Your assignment
The lines to be extracted begin at the line containing "563x392 pixels." and end at the last line of the data below; copy them exactly and leave out the pictures.
++++++++++
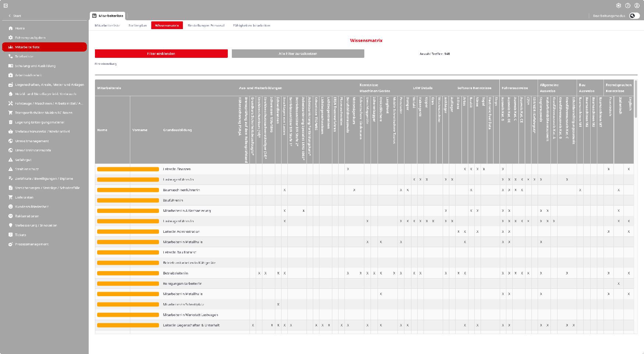Open Gefahrgut in the sidebar

23,160
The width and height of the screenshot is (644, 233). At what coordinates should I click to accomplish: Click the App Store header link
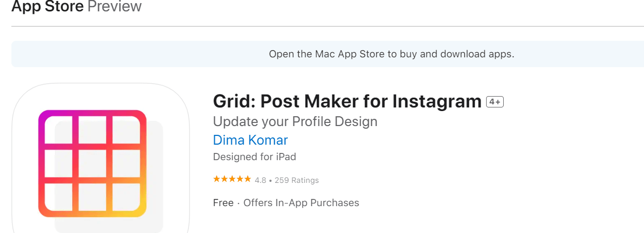tap(48, 7)
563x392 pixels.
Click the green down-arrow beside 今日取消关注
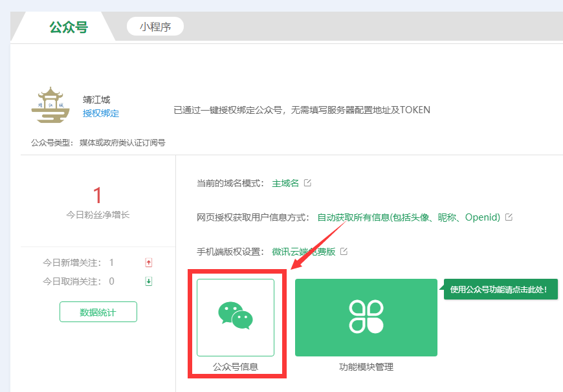148,281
++++++++++
Answer below
563x392 pixels.
Click the green down-arrow beside 今日取消关注
148,281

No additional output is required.